*** Opening INFORMATION SUPPLIED ***

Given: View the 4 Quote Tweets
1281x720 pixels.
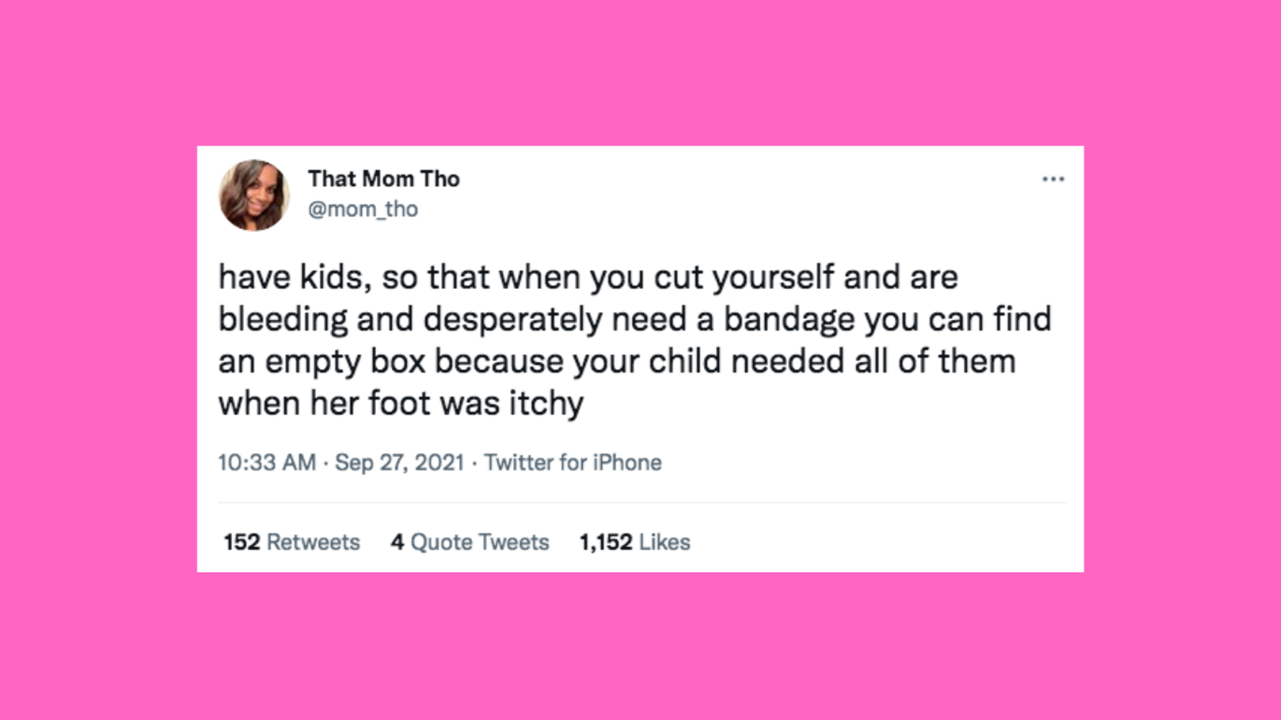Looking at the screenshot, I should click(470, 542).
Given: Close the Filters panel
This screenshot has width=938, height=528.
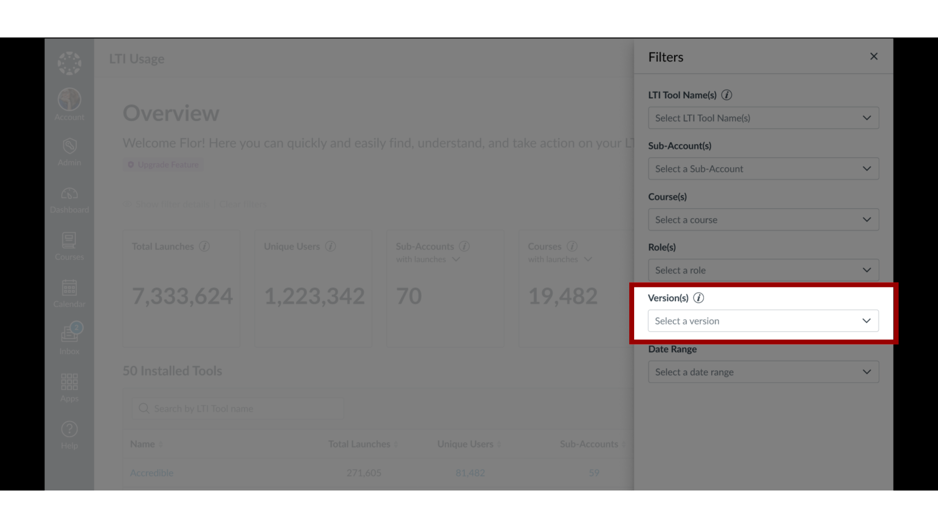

*** Closing INFORMATION SUPPLIED ***

- [WHAT YOU NEED TO DO]:
Write every line above out again exactly; pictures do not belong in the copy.

- [ANSWER TO THE PROBLEM]:
Given: View the 4 Quote Tweets
1281x720 pixels.
Looking at the screenshot, I should click(470, 542).
Given: Close the Filters panel
This screenshot has width=938, height=528.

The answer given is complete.